What he needs now is dumb stuff. Guys arguing with complete
conviction over things they don’t care about. A few beers to befriend the two he drank at the apartment.
The Expat Bar.
A holdover from the 1970s, when Patpong was full of small bars that actually made most of their money by selling alcohol as opposed to skin, the Expat Bar is jammed between a coffee shop and a big, forever-cursed space that seems to be a disco this week and will probably be empty again next week. The bar staked its narrow claim fifty-plus years ago, and some of its patrons have been sitting at it ever since.
“Zo,” Leon Hofstedler says in Wagnerian English even before Rafferty lets go of the door, “Poke comes. Look, people, look who finds ze key to his cage tonight.”
“Can I use it to get in?” Bob Campeau asks. Campeau has been a bit edgy with Rafferty ever since he took Rose off the market, as Campeau puts it, although Rose says she never met him.

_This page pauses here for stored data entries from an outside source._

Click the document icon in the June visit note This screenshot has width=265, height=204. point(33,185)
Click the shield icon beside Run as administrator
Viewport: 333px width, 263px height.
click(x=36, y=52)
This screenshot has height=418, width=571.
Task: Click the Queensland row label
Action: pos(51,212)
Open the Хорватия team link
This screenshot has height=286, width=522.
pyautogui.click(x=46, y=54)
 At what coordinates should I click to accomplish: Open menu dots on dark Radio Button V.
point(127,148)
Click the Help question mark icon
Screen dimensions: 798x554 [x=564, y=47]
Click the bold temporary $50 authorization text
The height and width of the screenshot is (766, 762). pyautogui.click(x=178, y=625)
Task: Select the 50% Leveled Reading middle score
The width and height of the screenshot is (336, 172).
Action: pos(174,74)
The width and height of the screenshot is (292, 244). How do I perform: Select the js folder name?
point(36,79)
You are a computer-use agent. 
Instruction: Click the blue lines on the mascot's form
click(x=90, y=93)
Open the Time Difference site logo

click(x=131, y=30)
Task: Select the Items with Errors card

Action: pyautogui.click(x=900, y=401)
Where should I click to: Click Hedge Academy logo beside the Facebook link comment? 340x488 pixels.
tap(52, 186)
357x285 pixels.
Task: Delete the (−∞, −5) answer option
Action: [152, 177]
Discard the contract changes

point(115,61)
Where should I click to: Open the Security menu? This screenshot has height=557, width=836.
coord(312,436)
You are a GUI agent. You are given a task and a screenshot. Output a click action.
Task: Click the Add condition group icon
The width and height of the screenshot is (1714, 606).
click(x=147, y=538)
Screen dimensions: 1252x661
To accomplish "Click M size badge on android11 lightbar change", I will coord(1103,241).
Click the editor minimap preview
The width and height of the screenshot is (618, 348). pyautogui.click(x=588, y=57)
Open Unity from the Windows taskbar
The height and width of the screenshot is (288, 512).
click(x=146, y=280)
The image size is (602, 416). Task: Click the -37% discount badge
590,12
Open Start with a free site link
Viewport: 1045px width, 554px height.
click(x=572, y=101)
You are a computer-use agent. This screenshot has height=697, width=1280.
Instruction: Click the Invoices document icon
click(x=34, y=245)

“You could,” Rafferty says. “But you wouldn’t get out alive. Anyway, the birds have flown.”
Campeau returns to his depressive survey of the bar’s battered surface, every square millimeter of which he could probably draw blindfolded.
Hofstedler, who’s been a regular for so long that his name is engraved on a brass plate on the back of his stool, swivels to face Poke. “Would it be rude to ask—”
“Yes, it would,” Rafferty says. “Hi, Toots.”
The bartender, a cheery, ageless Thai woman whose real name has been lost since before clocks began to run, gives him a smile bright enough to make him blink. “Beer Singha,” she says with the certainty of someone who pulls out a plum every time she puts in her thumb. “Big one.”
“Zo,” Hofstedler says as Poke climbs onto the only empty stool at the bar. He tilts his stool back so he can swivel into position again without knocking the bar over with his belly. “Ze lovely Rose and ze little one, her name will come to me, zey haff gone”—he puts his fingertips to his temples and closes his eyes—“up north,” he says in a tone of profound mystery. “Yes?”
“You’re amazing, Leon.” Rafferty takes the bottle, served
without a glass, as he used to order it all those years ago, and makes the sign of the cross over Toots. “May your children have children,” he says.
“Have already,” Toots says. “Many, many.”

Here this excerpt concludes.